What can you do to prevent sundowning?

CareBand offers a wearable device that provides real-time indoor and outdoor tracking using LoRaWAN technology. It does not require Wifi or cellular technology to work and offers long-range communication while optimizing battery life. When an older adult is wandering due to sundowning, a caregiver can accurately be alerted when they wake up, leave their home, and wander outside in the dark. The ability to pinpoint their exact location can avoid further confusion and anxiety by the unfamiliar environment they wandered into. 

Additionally, CareBand is currently working on a study in collaboration with Indiana University and American Senior Communities’ Bethany Village focused on developing an objective measure for agitation.

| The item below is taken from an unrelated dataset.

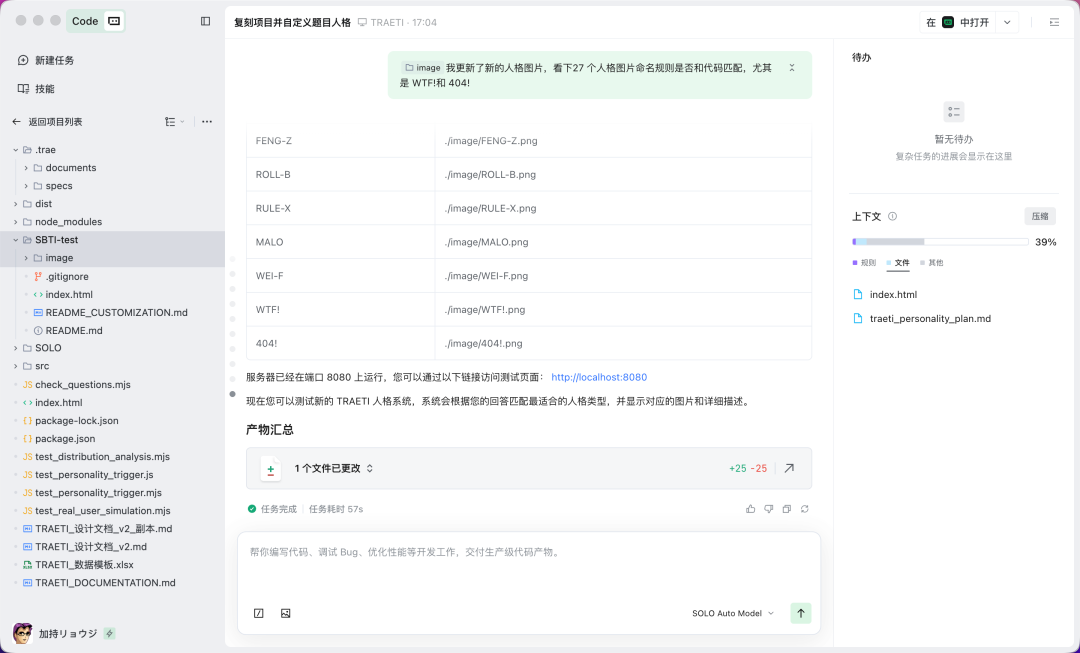
Task: Open the SOLO Auto Model dropdown
Action: (x=731, y=613)
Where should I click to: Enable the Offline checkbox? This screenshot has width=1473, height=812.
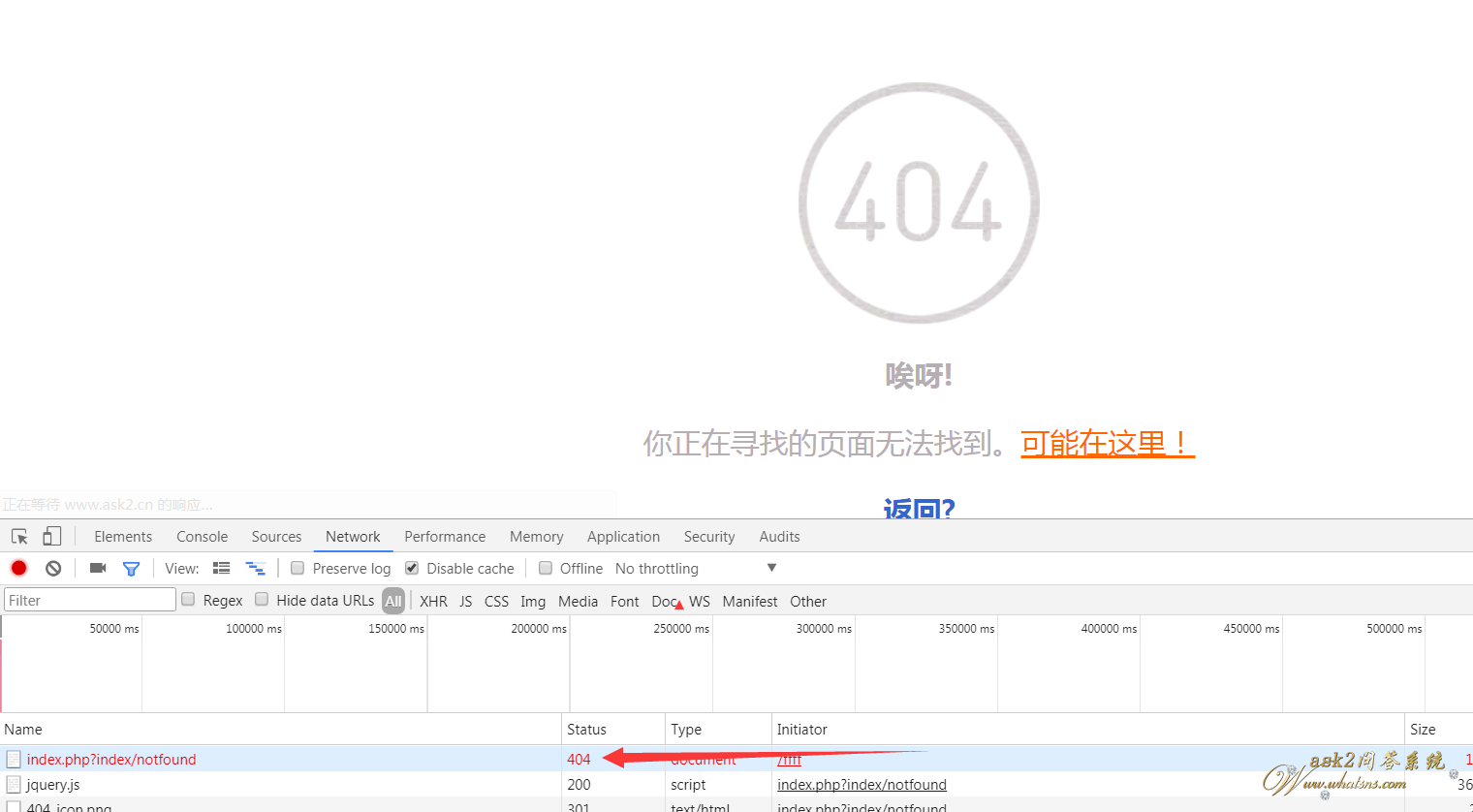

Agitation is a common symptom of sundown syndrome and among dementia patients in general. It leads to increased costs, caregiver burden, and diminishes the quality of life. Currently, CareBand is looking at the feasibility and usability of CareBand technology to assess agitation levels. In Phase II, the company hopes to explore the relationship between data from validated agitation scale data and motion variable data. 

Thankfully, there are also some other ways to remedy sundowning at home provided by healthline.

  1. Maintain a schedule

Make it easy for them to remember and keep up with routines to minimize confusion and distress. Try to work around their schedule and change their routines as little as possible.

  1. Brighten up their life

Since sundowning may be affected by one’s circadian rhythm, you can try brightening lights about them when they feel agitated or confused.

  1. Encourage exercise

Promote exercise and activities during the daytime so they are not restless at night. This can also improve their quality of sleep and mood throughout the day.

  1. Change their diet

Eliminate caffeine and alcohol from their diet as much as possible or encourage consumption for earlier in the day. Serve small meal portions to prevent agitation and restlessness at night. 

  1. Reduce their stress

Avoid challenging activities in the later hours of the day. The frustration and stress can compound into their agitation and confusion. Promote a calming environment by playing some soft, soothing music.

  1. Provide comfort and familiarity

Surrounding your loved one with comforting items and energy can help combat their feelings of anxiety and confusion. Even if they move into new assisted living center, you can place items from home to bring them more comfort and familiarity

  1. Record their behavior

Monitoring their behavior allows you to more easily identify triggers in the environment that cause sundowning. This can be tracked by writing in a journal, or taking notes on a phone or ipad using an app. 

  1. Self-care

Seeing your loved one constantly anxious, agitated, or confused can take a toll on you as well. Take some time to rest, and address your physical and mental health so you can properly provide care. It is always okay to ask for help from family and friends too.

As the days grow shorter, more sundowning is likely to arise. However, with CareBand’s technology to address wandering and agitation paired with other tips above, you and your loved one with dementia can stay calm and stress-free.